──────── Record set ────────

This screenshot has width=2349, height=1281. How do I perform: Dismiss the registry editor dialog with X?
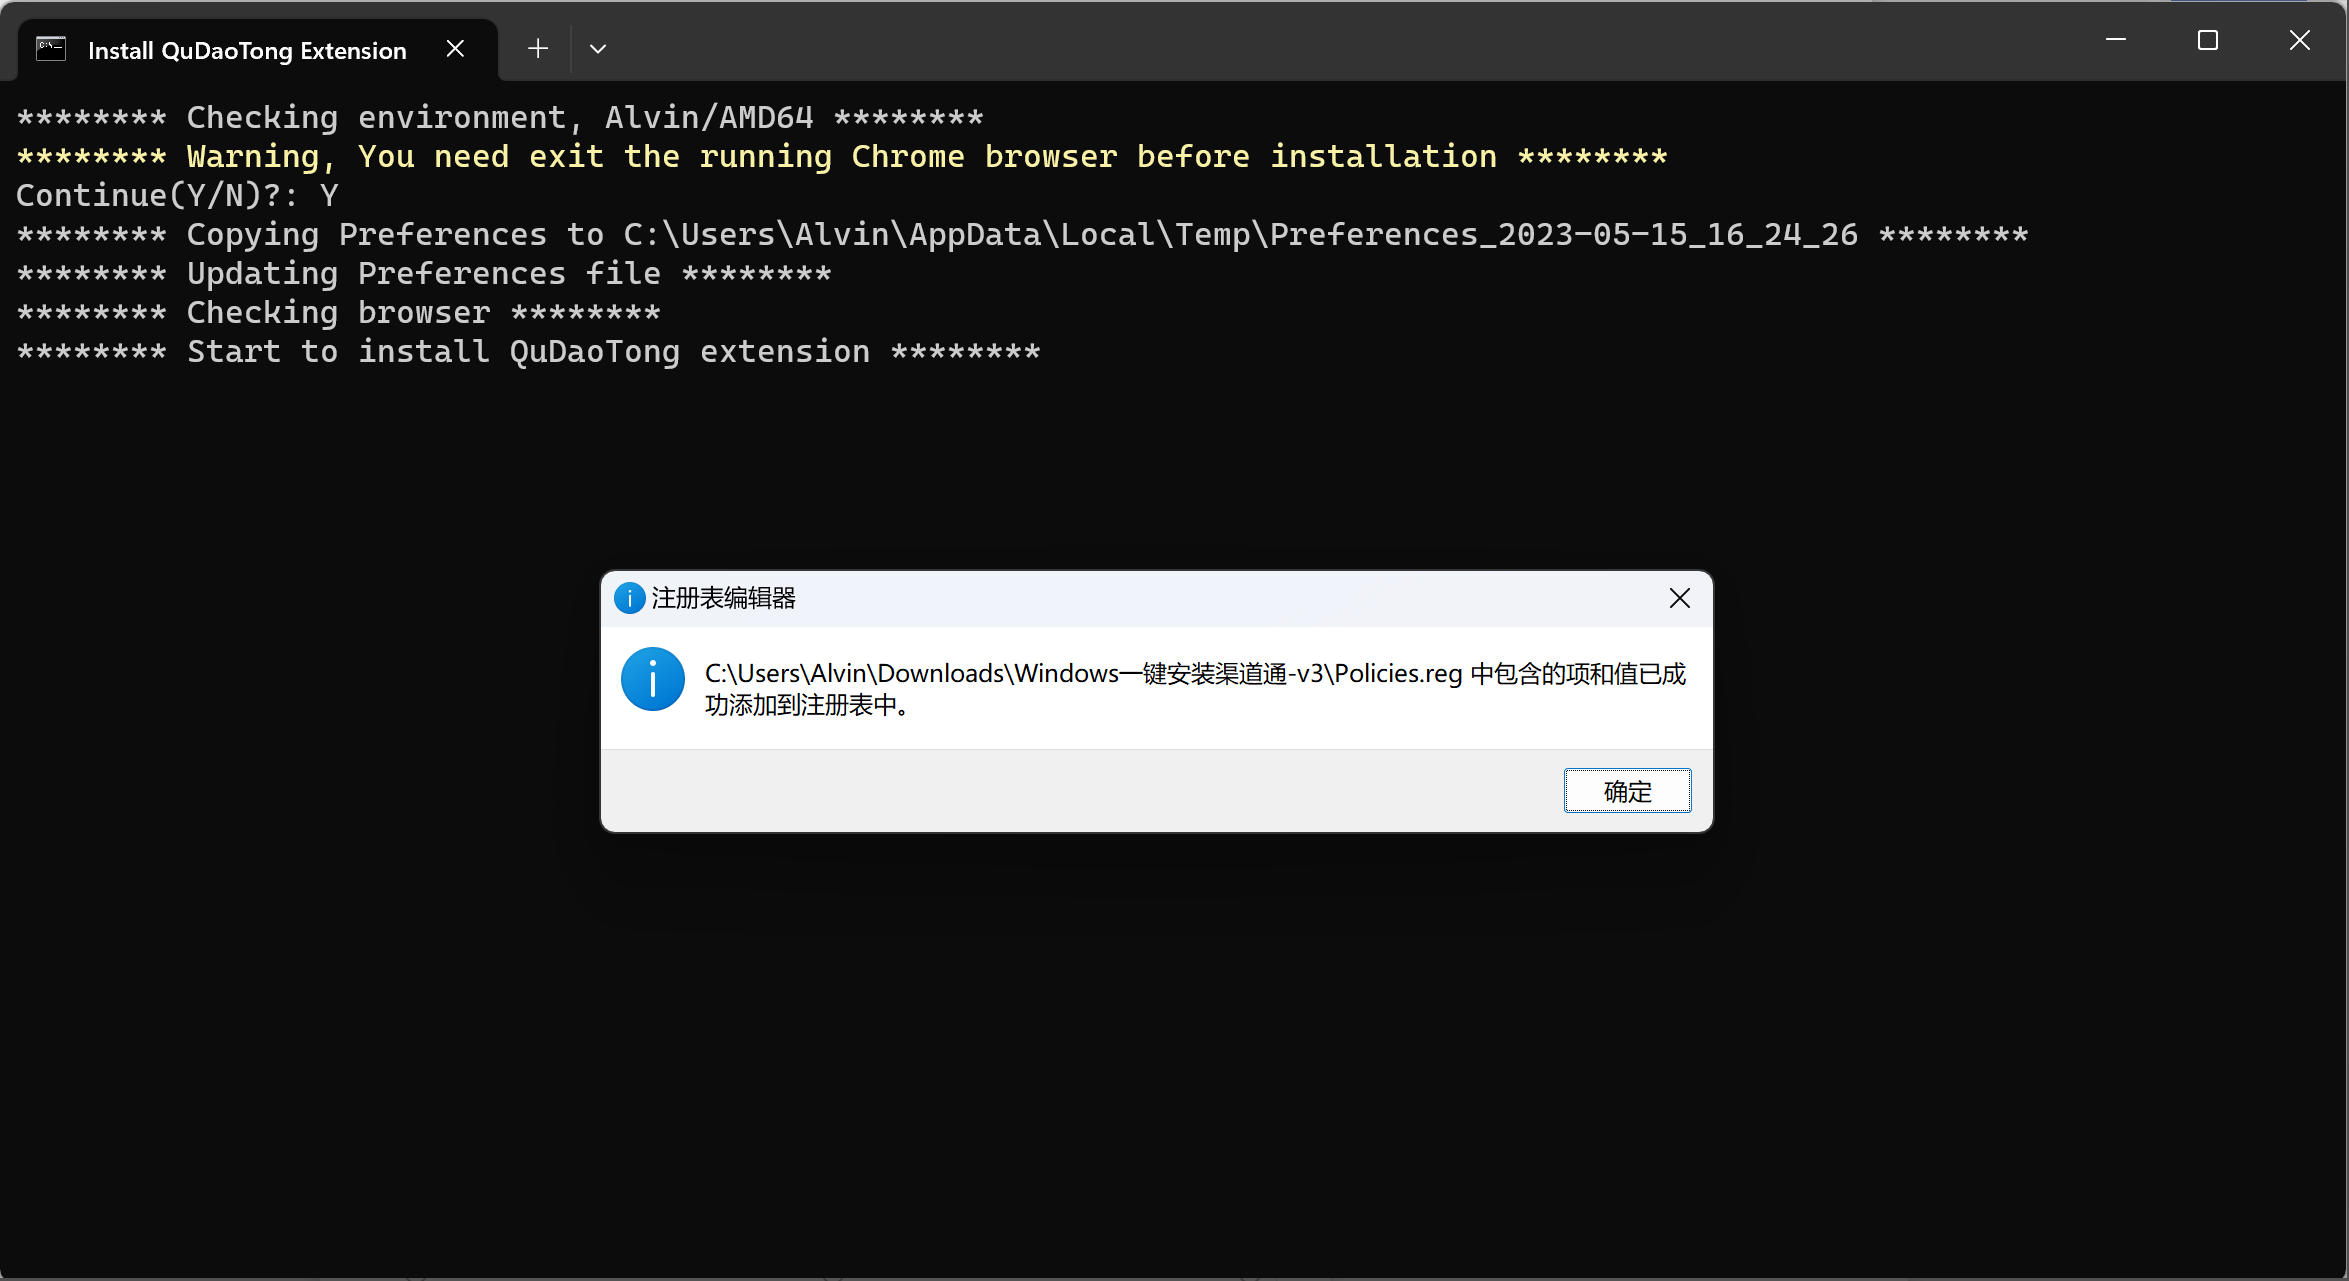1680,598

────────
──────── Record set ────────

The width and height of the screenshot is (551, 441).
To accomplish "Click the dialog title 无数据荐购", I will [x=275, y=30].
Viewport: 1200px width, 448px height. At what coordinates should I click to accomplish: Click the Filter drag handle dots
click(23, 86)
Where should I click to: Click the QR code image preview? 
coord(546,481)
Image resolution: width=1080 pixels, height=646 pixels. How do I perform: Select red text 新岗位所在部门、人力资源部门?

────────
──────── Record set ────────

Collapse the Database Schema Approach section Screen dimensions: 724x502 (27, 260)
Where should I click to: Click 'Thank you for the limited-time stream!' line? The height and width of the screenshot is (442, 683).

────────

Find the line with "Viewport: 1200px width, 448px" in the entries above. Retype it and each line after it, exactly, through the line with "Image resolution: width=1080", and stop there.

Exercise solution:
Viewport: 1200px width, 448px height. At what coordinates should I click to accomplish: Click the Filter drag handle dots
click(23, 86)
Where should I click to: Click the QR code image preview? 
coord(546,481)
Image resolution: width=1080 pixels, height=646 pixels. How do I perform: Select red text 新岗位所在部门、人力资源部门?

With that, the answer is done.